## start Text shown

Re: [PATCH] Re: Move of input drivers, some word needed from you

From: Daniel Phillips (news-innominate.list.linux.kernel@innominate.de)
Date: Wed Aug 23 2000 - 14:49:18 EST


John Alvord wrote:
>
> On Wed, 23 Aug 2000 12:35:53 +0200, Daniel Phillips wrote:
>
> >To illustrate, I'll go back - way back - to the only device I've ever
> >used where this worked properly: an IBM 3270 series terminal. On a
> >3270, if you type when the system isn't ready for you, your input still
> >appears on the screen - in a line overlaid on top of the regular
> >display. When you hit enter the line disappears and you can enter
> >another one. When the system (a mainframe) finally gets around to you
> >it queries the terminal controller for input, which alerts the 3270 to
> >the fact that the typeahead window should now go away and be replaced by
> >the underlying text. Presumeably your input is then echoed in a form
> >chosen by the application.
>
> The 3270 hardware itself locks up when an AID (such as enter) key is
> pressed. Some program has to send a control sequence to unlock the
> keyboard. During the interval, an attempted to type will result in a
> temporary lockup with a big X on the status line.

## end Text shown

■ **Objective 1**: Render this sentence from the mailing-list post on the IBM 3270 terminal in German: "Some program has to send a control sequence to unlock the keyboard."
■ **Objective 2**: Carry the mailing-list post on the IBM 3270 terminal forward, starting right after its last sentence.

## start Stored data

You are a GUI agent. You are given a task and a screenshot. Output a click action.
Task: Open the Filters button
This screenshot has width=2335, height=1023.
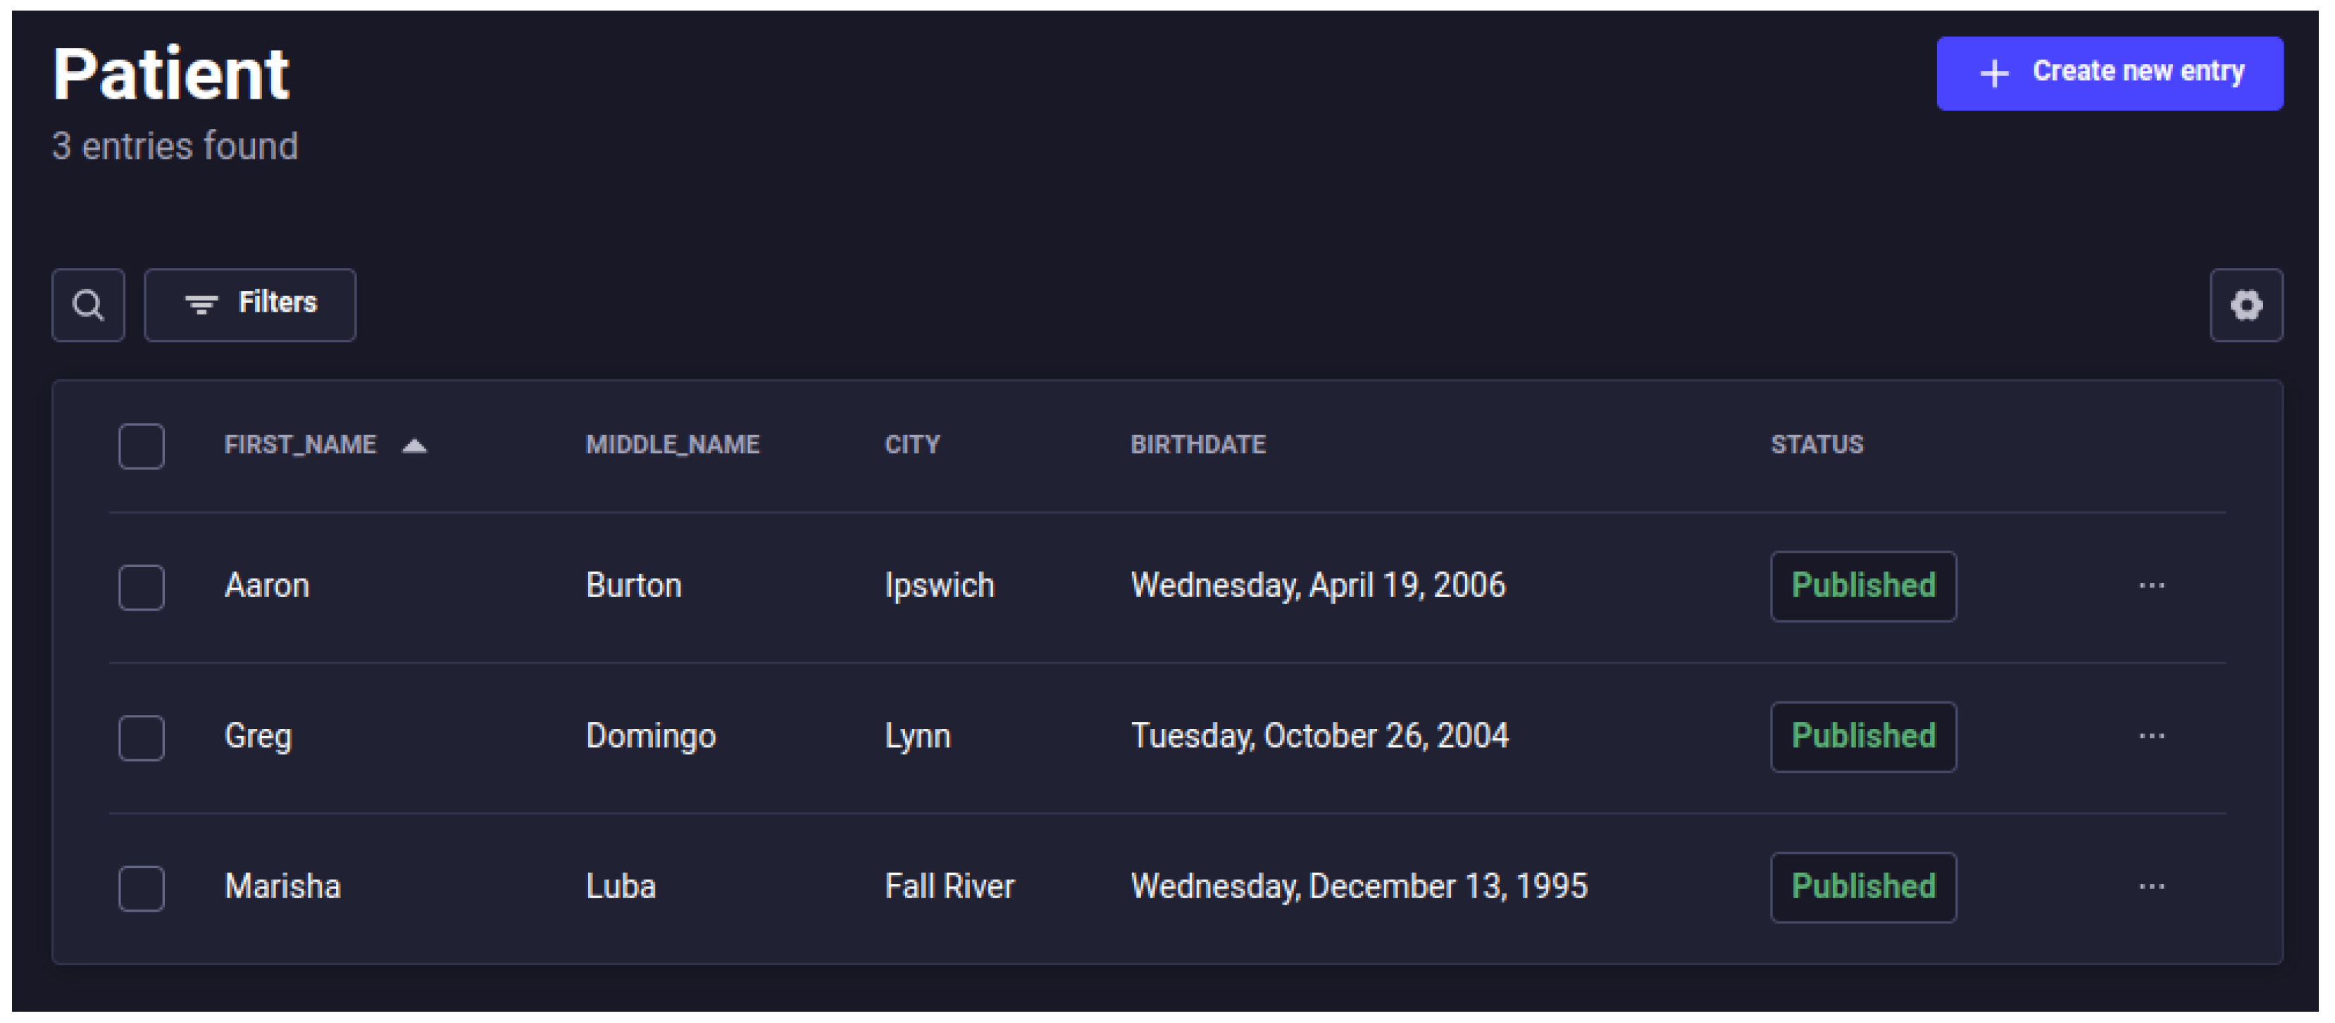tap(250, 305)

## end Stored data

■ **Task answer 1**: Irgendein Programm muss eine Steuersequenz senden, um die Tastatur zu entsperren.

■ **Task answer 2**:
>
> What you saw was probably the VM operating system. I was a VM hacker
> in the good old days and the above was made possible by some kernel
> (CP) level code which captured the input, queued it, and unlocked the
> 3270. The user space application was unaware of the situation.

It was MTS - Michigan Terminal System - which was kind of an early Open
Source effort shared amongst universities, much like Linux except for
mainframes and with Fortran instead of C. MTS had many advanced and
comfortable features, particularly in the area of interactive
development and graphics, some of which I haven't seen equaled even
today. I had no idea that the rest of the mainframe world was made to
suffer in the way you described. On MTS the only time you would ever
see the dreaded X was when there were more than about 200 users on the
system. Which consisted, by the way, of one Amdahl 470 with 4 meg
memory, a little more powerful than a 486.

[...]
> So the behavior you observed was from a kernel hack much like the
> current Linux scheme.

I'm not completely sure about this, but I think it was actually a
channel program hack, and I can assure you that it worked much better
than the current Linux scheme.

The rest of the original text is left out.